WHAT TO WORK ON: Your answer should consist of the lines in the following data that contain "Cévennes".

(LISTED RECORDS)

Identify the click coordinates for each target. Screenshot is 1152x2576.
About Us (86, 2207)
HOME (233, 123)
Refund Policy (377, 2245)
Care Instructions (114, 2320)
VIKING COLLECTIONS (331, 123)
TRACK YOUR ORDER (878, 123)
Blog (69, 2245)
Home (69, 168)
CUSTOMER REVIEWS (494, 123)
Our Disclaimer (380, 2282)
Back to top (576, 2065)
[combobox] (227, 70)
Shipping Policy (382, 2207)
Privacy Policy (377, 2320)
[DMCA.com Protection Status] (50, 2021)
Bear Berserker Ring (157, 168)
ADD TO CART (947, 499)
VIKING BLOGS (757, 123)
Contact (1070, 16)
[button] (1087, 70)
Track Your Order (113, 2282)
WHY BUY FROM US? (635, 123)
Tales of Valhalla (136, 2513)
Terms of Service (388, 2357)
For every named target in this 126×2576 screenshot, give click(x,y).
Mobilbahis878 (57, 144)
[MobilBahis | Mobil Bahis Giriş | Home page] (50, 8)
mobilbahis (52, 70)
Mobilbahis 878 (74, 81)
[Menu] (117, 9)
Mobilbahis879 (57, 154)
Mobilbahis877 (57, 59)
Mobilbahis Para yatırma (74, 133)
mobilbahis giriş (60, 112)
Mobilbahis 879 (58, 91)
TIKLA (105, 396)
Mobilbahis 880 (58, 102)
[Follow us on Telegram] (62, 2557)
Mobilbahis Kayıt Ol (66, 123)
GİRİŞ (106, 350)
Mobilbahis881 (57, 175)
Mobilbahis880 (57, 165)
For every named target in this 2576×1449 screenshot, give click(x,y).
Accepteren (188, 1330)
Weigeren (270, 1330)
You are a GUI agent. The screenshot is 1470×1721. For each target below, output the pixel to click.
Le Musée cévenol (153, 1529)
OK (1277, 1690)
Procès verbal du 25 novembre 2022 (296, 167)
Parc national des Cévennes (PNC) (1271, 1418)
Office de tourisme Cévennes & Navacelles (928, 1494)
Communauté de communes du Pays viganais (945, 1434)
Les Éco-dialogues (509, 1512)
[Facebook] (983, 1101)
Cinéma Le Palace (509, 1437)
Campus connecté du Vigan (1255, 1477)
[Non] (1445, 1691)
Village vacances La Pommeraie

(End LISTED RECORDS)

PROBLEM SOLUTION:
Parc national des Cévennes (PNC) (1271, 1418)
Office de tourisme Cévennes & Navacelles (928, 1494)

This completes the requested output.